Wildes was Kingsburg’s goalie this past season and earned the Central Sequoia League defensive player of the year despite the Vikings 5-16 record. He notched 100 saves for Kingsburg.
The senior’s dedication to his academics and a chance to play soccer in college were some of the reasons in his choice. He applied to seven other universities, but those schools weren’t as appealing to him as Earlham College was.
“After meeting with the coach, they seem like good guys,” Wildes said. “They really take care of their players, and it's academics first. Its a student-athlete and not an athlete-student [environment].”
The Earlham College Quakers compete in NCAA Division III and the Heartland Collegiate Athletic Conference (HCAC) and is a private institution.
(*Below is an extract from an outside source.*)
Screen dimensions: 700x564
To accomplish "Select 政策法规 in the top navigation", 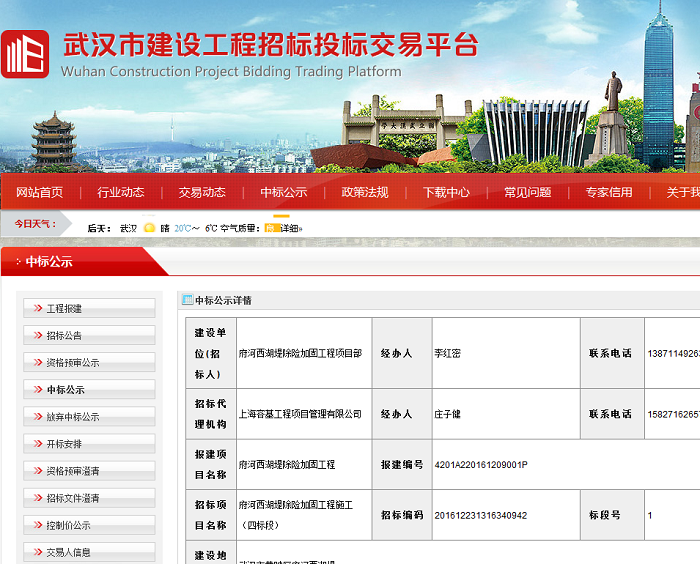I will [x=365, y=192].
Before he decided on the Quakers, Wildes had been in contact with head soccer coach Sam Byrd since his sophomore year. Byrd contacted him sometime this past season to be the team’s goalie for next year. Once he researched the school and the soccer program, it was a no brainer for Wildes.
“Wherever I went, I was going to see if I could play soccer or not,” Wildes said. “The coach [from Earlham College] had contacted me. He was like ‘Come play for us’ and I was like ‘Cool.’”
Wildes’ former travel ball coach, Rick Pendergrass, said it’s “pretty cool” to see him get an opportunity to play in college.
“I coached for a lot of years, for about 33 years, and very few of those players actually go and take it to the next level,” Pendergrass said. “A lot has to do with Henry’s work ethic, it has to do with his drive and the years he put into this. He did it to the point where he could get noticed.”
Wildes said he’s going to major in exercise science to become a physical education teacher. He also aims to get a teaching license in Indiana after he graduates from college.
“That’s a lot to do in four years,” Wildes said, “but it’ll get me a head of the game looking for jobs later.”
Making the move to Indiana from California will be an adjustment, Wildes said, but he is looking forward to the change.
“It’s totally different,” Wildes said about the culture Indiana. “But it’ll fun to try something new.”
His parents, Dave and Kim Wildes, lived in Indiana for three years, which makes Henry’s move more comfortable for them.
“Indiana wasn’t new to us,” Kim Wildes said. “It kind of had the home-type feeling for us.”
Even though their son will be miles away, Kim Wildes said that won’t stop watching him play next year.
“We’re used to seeing all his games in person, but they do live stream all the games,” Kim Wildes said. “So we’ll be looking forward to still watching him even though it’s not in person.”
Outside of soccer, Henry Wildes played tennis at Kingsburg and was the Vikings No.1 singles player this past season. He also played water polo from freshman to junior year. He decided not to play water polo this year to focus on soccer.